Korkulu bir bekleyiş…
Atatürk’ü, onun, başında bulunarak, kurduğu Laik Cumhuriyet’i, onun düzenli ordusunu, ilkelerini, devrimlerini, hayata bakışını, hayat felsefesini, anlayışını, ülkesine, bayrağına olan sevgisini sahiplenen herkeste korkulu bir bekleyiş var…
Bu kadarı fazla değil mi?
Gerçekten bir darbe girişimi için örgütlenenler varsa delillerle gerekeni yapsınlar ama sadece ve sadece Cumhuriyet Mitinglerinde konuştu diye, o mitinglere insan gönderdi diye, mitinglerin yapılmasına katkıda bulundu diye insanların sabahın köründe evlerinin basılması ne kadar ahlaki olabilir?
“Deniz Feneri” davası görmezden gelinirken, ahlak anlayışları nasıl inandırıcı olabilir?
Ama şaşırmamak da gerekiyor, başbakan yaklaşık yirmi gün önce “Görün bakalım daha neler olacak” diyerek tsunaminin geleceğinin işaretini veriyordu…
Bütün “ahlaksızlıklar” çıkarılacaksa ortaya gerçekten “ahlaksız” olan herkesin gerektiği yerde olması sağlanmalı.
Bunu da yargı yapmalı.
Kimseyi korkutarak sindirerek adalet sağlanamaz öyle değil mi?
Bir kadın, bilim kadını, yaşayan bir kitap Profesör Türkan Saylan’ın evinin saatlerce aranarak müzik cdlerine, aşk mektuplarına kadar el konmasının ahlaki boyutla paralelliğini kim izah edebilir?
Yani insanın “Ne alakası var” soru cümlesini kurmaması içten bile değil!
Çağdaş Yaşamı Destekleme Derneği (ÇYDD) çatısı altında onbinlerce öğrencinin okuyabilmesini sağlayan bir sivil kuruluşun verdiği paralardan faydalanan öğrencilere ceza kesen bir anlayış, Ergenekon diye bir terör örgütünün varlığına milyonları nasıl inandırabilir?
Atatürkçü olmak, eline Türk bayrağı alarak Laik Cumhuriyet istiyorum diye bağırmak, bu ülkenin çağdaşlığı için mücadele etmek, hepsinden önemlisi düşüncelerini özgürce söylemek, düşüncelerini yazmak ne zamandan beri suç oldu bu ülkede?
Aslında beni, yapılacak darbe girişimi “geyiğinden” çok yarın Prof.

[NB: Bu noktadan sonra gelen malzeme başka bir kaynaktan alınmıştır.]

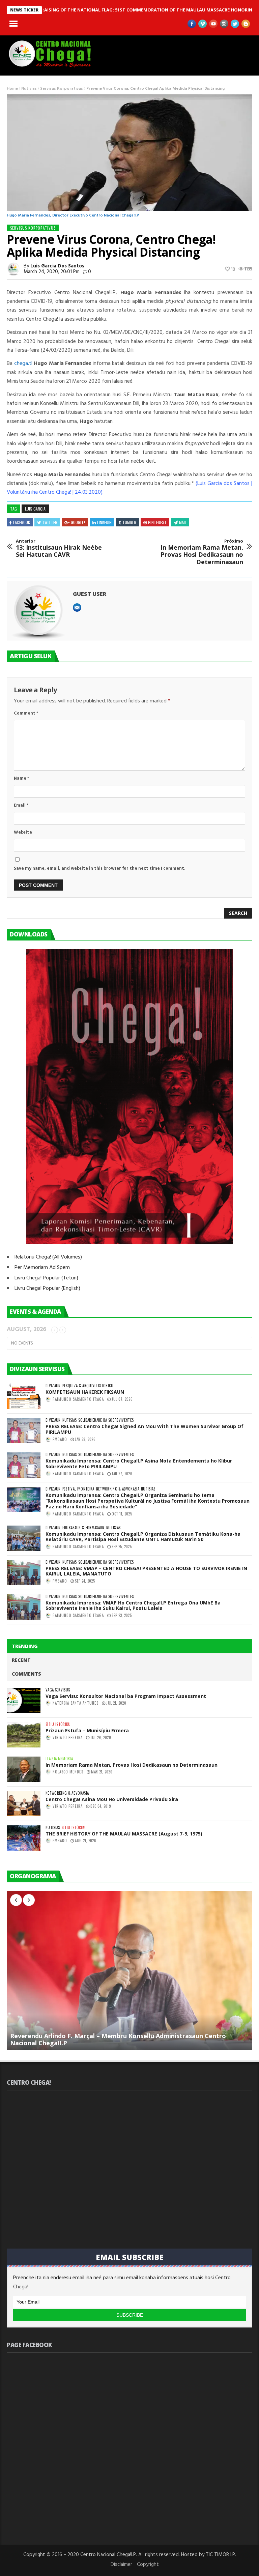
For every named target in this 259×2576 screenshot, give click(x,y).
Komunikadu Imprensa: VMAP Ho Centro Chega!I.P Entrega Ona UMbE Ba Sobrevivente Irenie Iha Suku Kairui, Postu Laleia (133, 1605)
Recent (21, 1660)
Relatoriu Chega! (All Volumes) (48, 1257)
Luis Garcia (35, 509)
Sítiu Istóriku (58, 1724)
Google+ (78, 522)
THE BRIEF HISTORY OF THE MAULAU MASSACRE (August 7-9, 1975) (124, 1833)
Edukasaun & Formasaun (83, 1528)
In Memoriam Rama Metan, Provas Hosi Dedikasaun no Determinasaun (202, 552)
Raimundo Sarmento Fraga (78, 1399)
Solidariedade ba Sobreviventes (106, 1420)
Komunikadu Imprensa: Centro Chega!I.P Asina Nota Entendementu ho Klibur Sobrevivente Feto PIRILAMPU (139, 1463)
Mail (182, 522)
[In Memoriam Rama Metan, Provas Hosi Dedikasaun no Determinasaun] (23, 1769)
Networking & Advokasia (117, 1489)
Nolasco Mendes (68, 1771)
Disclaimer (121, 2564)
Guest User (89, 594)
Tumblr (129, 522)
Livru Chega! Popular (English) (47, 1288)
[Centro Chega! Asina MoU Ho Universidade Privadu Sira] (23, 1803)
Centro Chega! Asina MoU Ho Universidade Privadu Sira (112, 1799)
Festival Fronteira (78, 1489)
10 (233, 269)
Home (12, 88)
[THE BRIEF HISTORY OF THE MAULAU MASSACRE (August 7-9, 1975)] (23, 1838)
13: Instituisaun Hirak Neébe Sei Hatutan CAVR (59, 548)
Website (23, 832)
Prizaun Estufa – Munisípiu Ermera (87, 1730)
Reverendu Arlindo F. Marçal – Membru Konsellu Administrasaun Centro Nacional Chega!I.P (118, 2039)
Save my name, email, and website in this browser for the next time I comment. (99, 868)
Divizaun (53, 1386)
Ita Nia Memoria (59, 1759)
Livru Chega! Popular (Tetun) (46, 1278)
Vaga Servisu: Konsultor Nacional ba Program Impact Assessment (126, 1696)
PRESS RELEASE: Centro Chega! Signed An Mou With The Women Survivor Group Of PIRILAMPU (144, 1429)
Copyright (148, 2564)
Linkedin (104, 522)
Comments (26, 1674)
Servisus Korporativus (61, 88)
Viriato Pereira (68, 1737)
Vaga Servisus (58, 1690)
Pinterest (157, 522)
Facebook (21, 522)
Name (21, 778)
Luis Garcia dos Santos (57, 266)
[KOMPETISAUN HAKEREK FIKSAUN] (23, 1396)
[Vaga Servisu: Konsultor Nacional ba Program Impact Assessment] (23, 1700)
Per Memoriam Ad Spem (42, 1267)
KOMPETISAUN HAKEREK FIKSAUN (85, 1392)
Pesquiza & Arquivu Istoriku (88, 1386)
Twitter (49, 522)
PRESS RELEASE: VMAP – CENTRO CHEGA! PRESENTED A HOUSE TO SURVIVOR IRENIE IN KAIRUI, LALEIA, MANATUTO (146, 1571)
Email (21, 805)
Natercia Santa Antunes (75, 1703)
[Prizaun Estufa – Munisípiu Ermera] (23, 1734)
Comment (26, 713)
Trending (25, 1646)
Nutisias (29, 88)
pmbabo (60, 1439)
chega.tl (23, 363)
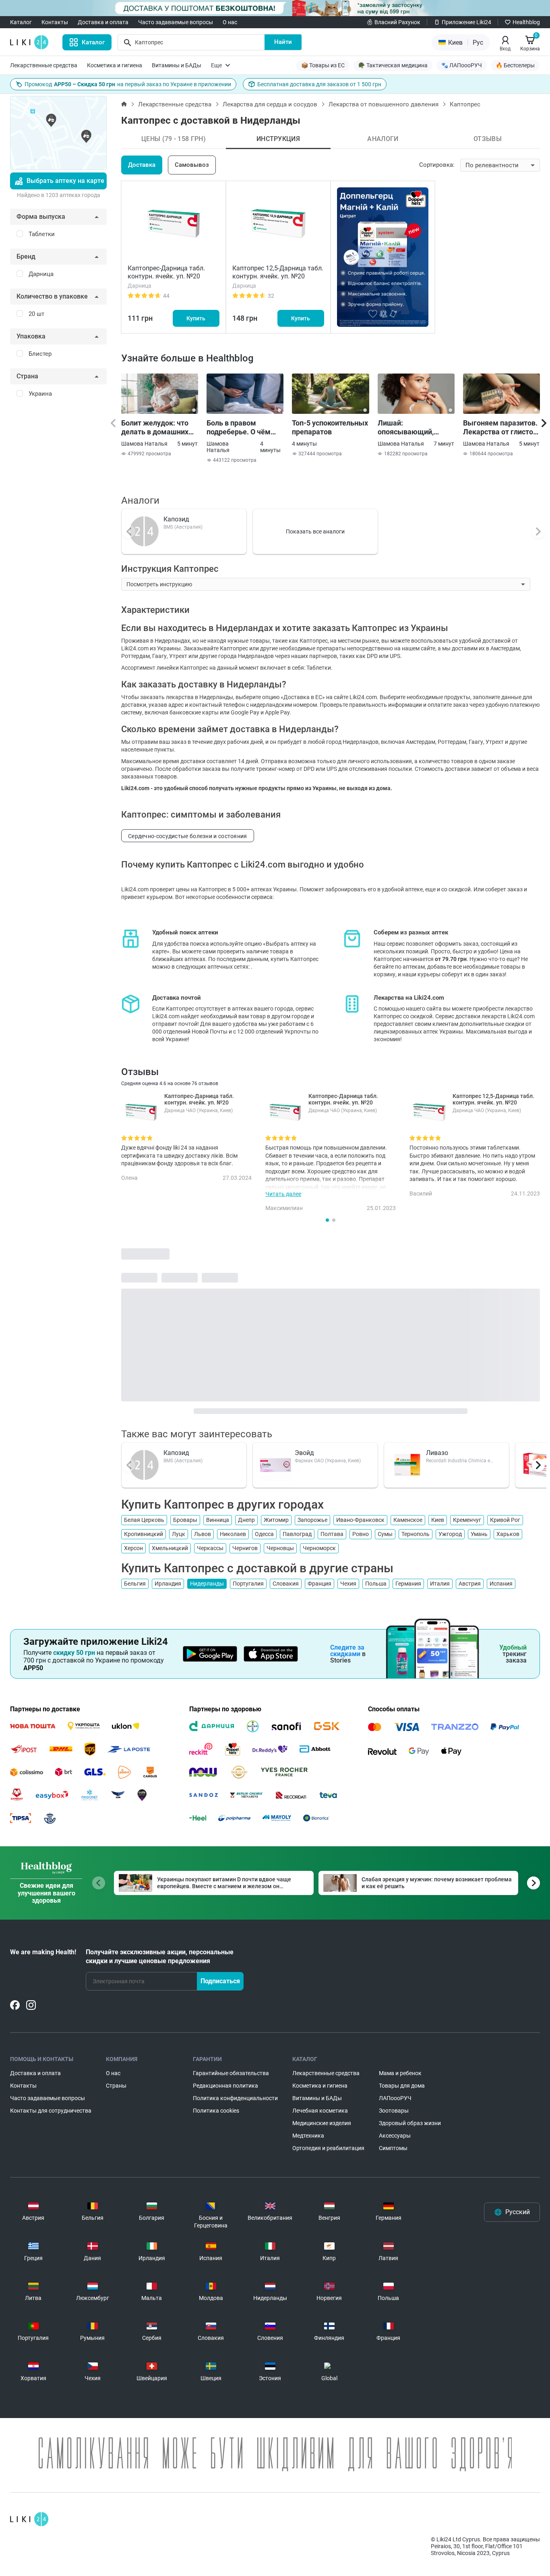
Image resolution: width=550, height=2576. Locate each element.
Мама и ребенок (400, 2073)
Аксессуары (395, 2135)
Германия (408, 1583)
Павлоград (297, 1534)
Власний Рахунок (397, 22)
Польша (376, 1583)
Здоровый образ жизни (410, 2123)
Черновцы (280, 1548)
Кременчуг (467, 1520)
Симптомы (393, 2148)
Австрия (470, 1583)
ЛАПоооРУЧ (395, 2098)
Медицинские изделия (321, 2123)
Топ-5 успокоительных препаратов (330, 427)
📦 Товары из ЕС (323, 65)
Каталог (21, 22)
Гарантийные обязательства (231, 2073)
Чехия (348, 1583)
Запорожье (312, 1520)
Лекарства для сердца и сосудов (270, 104)
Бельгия (135, 1583)
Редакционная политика (225, 2085)
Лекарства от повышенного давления (383, 104)
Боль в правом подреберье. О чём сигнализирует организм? (239, 427)
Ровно (360, 1534)
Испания (501, 1583)
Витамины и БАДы (176, 65)
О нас (230, 22)
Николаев (233, 1534)
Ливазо (437, 1453)
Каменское (407, 1520)
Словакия (286, 1583)
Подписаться (220, 1981)
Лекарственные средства (43, 65)
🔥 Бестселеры (515, 65)
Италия (440, 1583)
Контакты (54, 22)
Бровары (185, 1520)
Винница (217, 1520)
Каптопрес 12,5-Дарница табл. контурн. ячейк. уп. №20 (277, 272)
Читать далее (283, 1194)
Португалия (248, 1583)
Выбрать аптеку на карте (65, 181)
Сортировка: (437, 164)
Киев (437, 1520)
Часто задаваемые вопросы (175, 22)
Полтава (331, 1534)
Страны (116, 2085)
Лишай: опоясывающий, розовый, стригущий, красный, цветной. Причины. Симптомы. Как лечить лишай (415, 427)
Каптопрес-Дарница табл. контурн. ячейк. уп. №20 (166, 272)
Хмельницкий (170, 1548)
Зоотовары (394, 2110)
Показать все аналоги (315, 531)
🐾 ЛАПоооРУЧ (461, 65)
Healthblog (526, 22)
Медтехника (308, 2135)
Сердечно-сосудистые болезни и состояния (187, 836)
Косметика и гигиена (114, 65)
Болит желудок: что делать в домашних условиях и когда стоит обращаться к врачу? (155, 427)
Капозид (176, 519)
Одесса (264, 1534)
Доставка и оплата (103, 22)
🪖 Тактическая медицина (393, 65)
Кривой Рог (505, 1520)
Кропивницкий (143, 1534)
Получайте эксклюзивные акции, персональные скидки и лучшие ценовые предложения (160, 1956)
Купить (195, 318)
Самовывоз (192, 164)
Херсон (133, 1548)
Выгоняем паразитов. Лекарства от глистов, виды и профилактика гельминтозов (501, 427)
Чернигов (245, 1548)
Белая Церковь (144, 1520)
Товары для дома (402, 2085)
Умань (479, 1534)
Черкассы (210, 1548)
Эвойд (304, 1453)
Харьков (507, 1534)
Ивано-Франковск (360, 1520)
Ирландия (168, 1583)
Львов (202, 1534)
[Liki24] (29, 2519)
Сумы (385, 1534)
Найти (283, 42)
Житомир (276, 1520)
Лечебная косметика (320, 2110)
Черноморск (319, 1548)
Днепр (246, 1520)
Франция (319, 1583)
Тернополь (415, 1534)
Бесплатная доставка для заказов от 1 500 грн (319, 84)
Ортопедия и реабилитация (328, 2148)
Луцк (178, 1534)
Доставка (141, 164)
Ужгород (450, 1534)
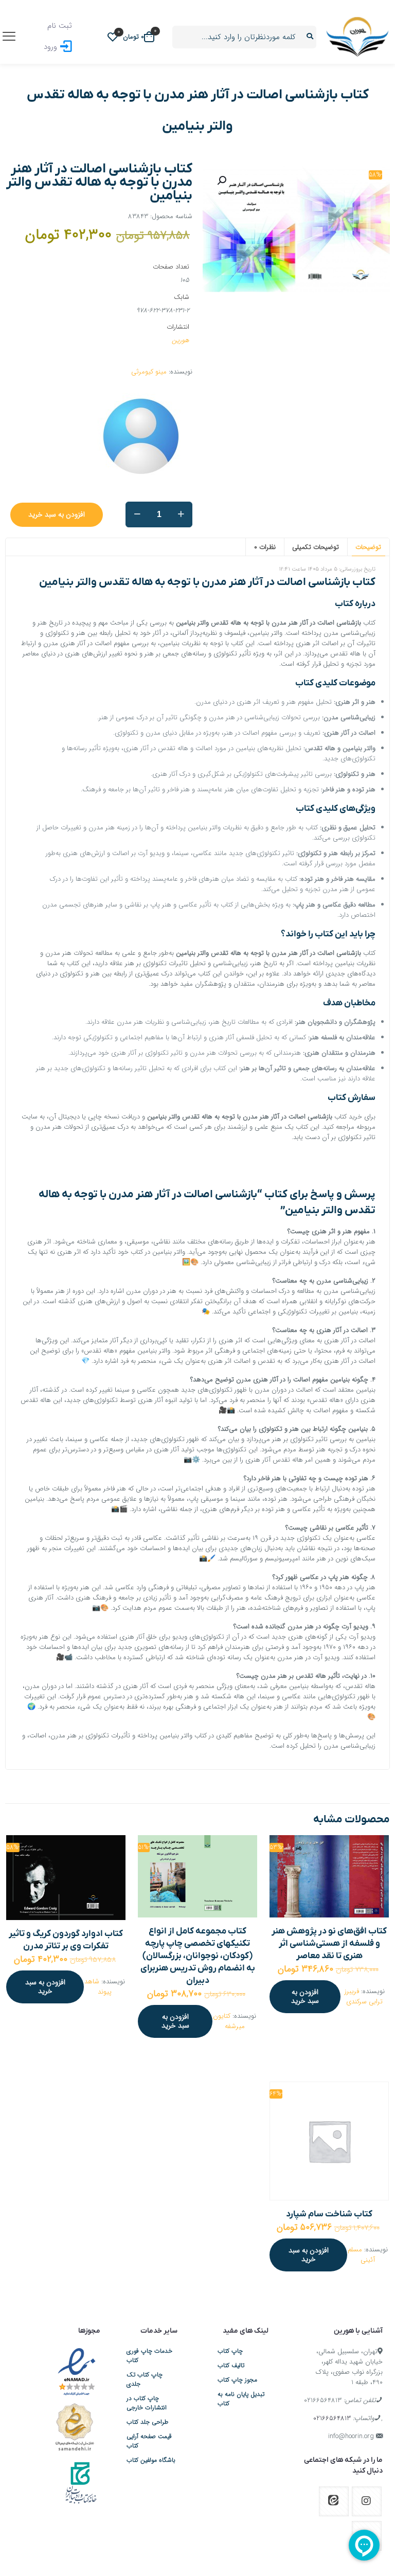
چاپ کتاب (230, 2351)
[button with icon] (367, 2501)
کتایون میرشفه (229, 2021)
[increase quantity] (181, 514)
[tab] (368, 547)
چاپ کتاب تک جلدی (145, 2379)
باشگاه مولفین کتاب (151, 2460)
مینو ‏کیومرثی (149, 371)
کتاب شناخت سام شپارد (329, 2214)
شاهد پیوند (98, 1986)
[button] (220, 180)
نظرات (265, 547)
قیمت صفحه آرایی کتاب (149, 2441)
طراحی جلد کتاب (147, 2422)
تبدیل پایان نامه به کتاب (241, 2399)
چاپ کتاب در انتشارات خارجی (147, 2403)
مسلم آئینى (361, 2254)
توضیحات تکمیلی (315, 547)
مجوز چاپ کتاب (237, 2380)
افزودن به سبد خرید (56, 514)
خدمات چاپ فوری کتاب (149, 2356)
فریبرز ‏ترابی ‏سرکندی (364, 1996)
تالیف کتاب (231, 2365)
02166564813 (323, 2400)
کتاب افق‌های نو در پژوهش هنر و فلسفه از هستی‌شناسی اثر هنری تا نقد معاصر (329, 1944)
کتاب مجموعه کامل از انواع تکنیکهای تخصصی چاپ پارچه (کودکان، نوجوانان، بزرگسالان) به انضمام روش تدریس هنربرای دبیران (197, 1956)
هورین (180, 340)
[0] (112, 37)
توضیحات (368, 547)
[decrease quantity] (137, 514)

Dr. Mehmet Haberal’ın ameliyat etmesi gereken hastalar, ÇYDD tarafından verilecek bursu bekleyen binlerce öğrenci daha çok ilgilendiriyor…
O yüzden, “Yok efendim darbe olacaktı, hükümeti devireceklerdi, silahlanmışlardı, birçok kişiyi öldüreceklerdi” gibi ütopyalara inanmıyorum.
Eğer gerçekten varsa darbe planı yapan tutuklansın, cezasını çeksin ama iktidara muhalefet olan herkesin aynı kefeye konması bana işin iyice sulandırıldığı izlenimi veriyor.
Şunu düşünüyorum;
Fakir fukaranın parasını çalmak ne kadar ahlakidir?
Peki, bu konuda konuşma yasağı gelmesi de bir nevi darbe değil midir?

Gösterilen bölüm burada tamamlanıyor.